(Stored data entries)
Start of Block

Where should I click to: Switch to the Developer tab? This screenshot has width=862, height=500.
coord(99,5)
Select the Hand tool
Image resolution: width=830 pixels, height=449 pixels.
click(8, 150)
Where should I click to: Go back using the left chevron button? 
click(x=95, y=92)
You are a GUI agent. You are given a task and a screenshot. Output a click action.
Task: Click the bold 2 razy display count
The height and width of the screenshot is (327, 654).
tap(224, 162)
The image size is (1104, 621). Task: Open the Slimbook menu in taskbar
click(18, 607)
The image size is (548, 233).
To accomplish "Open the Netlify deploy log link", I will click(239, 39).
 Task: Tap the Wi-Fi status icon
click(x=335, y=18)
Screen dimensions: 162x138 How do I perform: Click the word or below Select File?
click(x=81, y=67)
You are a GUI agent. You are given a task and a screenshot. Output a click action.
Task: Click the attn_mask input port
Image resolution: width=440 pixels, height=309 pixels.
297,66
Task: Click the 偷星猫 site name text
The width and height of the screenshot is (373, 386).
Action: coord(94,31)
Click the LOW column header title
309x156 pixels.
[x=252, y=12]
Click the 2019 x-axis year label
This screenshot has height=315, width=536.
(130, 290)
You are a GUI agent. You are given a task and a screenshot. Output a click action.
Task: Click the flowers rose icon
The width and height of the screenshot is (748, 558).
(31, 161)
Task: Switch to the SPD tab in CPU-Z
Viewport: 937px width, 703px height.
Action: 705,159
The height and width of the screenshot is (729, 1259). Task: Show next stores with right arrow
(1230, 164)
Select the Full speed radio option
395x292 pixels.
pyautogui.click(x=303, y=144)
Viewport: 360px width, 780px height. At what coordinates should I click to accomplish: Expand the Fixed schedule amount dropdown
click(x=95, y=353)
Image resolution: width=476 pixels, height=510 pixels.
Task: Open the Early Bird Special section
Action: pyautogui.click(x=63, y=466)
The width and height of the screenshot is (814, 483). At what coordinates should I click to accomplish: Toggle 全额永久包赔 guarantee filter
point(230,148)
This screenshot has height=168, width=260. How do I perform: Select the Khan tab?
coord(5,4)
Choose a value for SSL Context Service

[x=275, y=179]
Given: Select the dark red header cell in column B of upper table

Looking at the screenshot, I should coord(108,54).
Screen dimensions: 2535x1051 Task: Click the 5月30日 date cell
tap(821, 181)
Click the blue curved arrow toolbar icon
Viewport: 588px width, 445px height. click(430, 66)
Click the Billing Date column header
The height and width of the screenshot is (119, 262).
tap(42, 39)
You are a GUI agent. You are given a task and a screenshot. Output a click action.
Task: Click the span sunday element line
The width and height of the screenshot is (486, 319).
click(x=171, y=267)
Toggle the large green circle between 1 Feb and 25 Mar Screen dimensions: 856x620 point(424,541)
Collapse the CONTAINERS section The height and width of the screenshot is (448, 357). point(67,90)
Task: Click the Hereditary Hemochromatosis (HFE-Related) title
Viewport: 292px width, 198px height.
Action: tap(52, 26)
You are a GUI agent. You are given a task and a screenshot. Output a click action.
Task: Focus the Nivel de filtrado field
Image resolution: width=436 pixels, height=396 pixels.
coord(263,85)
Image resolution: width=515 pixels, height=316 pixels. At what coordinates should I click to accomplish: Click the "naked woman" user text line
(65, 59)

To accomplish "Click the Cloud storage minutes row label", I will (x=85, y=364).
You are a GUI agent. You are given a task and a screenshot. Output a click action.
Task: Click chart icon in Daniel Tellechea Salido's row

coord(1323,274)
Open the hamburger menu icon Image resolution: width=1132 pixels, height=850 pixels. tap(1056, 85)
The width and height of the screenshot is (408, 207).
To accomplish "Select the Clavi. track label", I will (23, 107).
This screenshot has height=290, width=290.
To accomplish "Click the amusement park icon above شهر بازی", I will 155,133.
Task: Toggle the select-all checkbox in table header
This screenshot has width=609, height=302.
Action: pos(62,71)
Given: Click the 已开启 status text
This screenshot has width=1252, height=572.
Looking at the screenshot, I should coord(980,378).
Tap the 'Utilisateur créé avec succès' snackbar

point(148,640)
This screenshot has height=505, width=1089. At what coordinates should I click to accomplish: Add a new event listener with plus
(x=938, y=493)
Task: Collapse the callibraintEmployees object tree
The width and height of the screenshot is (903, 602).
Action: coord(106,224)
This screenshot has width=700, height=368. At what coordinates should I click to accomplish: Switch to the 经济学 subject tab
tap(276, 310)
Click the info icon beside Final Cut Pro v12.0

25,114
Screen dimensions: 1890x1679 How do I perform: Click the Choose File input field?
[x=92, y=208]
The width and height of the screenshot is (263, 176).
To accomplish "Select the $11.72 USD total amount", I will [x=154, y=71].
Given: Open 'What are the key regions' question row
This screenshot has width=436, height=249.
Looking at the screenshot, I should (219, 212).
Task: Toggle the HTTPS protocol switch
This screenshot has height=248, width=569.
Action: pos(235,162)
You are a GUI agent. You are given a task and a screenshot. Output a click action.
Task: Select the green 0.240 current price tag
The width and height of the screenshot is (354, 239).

End of Block

**Exercise:**
Your answer must be the lines above from the one containing "Image resolution: width=436" to the one containing "Task: Collapse the", both included, restated word for word.

**Response box:**
Image resolution: width=436 pixels, height=396 pixels.
coord(263,85)
Image resolution: width=515 pixels, height=316 pixels. At what coordinates should I click to accomplish: Click the "naked woman" user text line
(65, 59)

To accomplish "Click the Cloud storage minutes row label", I will (x=85, y=364).
You are a GUI agent. You are given a task and a screenshot. Output a click action.
Task: Click chart icon in Daniel Tellechea Salido's row

coord(1323,274)
Open the hamburger menu icon Image resolution: width=1132 pixels, height=850 pixels. tap(1056, 85)
The width and height of the screenshot is (408, 207).
To accomplish "Select the Clavi. track label", I will (23, 107).
This screenshot has height=290, width=290.
To accomplish "Click the amusement park icon above شهر بازی", I will 155,133.
Task: Toggle the select-all checkbox in table header
This screenshot has width=609, height=302.
Action: pos(62,71)
Given: Click the 已开启 status text
This screenshot has width=1252, height=572.
Looking at the screenshot, I should coord(980,378).
Tap the 'Utilisateur créé avec succès' snackbar

point(148,640)
This screenshot has height=505, width=1089. At what coordinates should I click to accomplish: Add a new event listener with plus
(x=938, y=493)
Task: Collapse the callibraintEmployees object tree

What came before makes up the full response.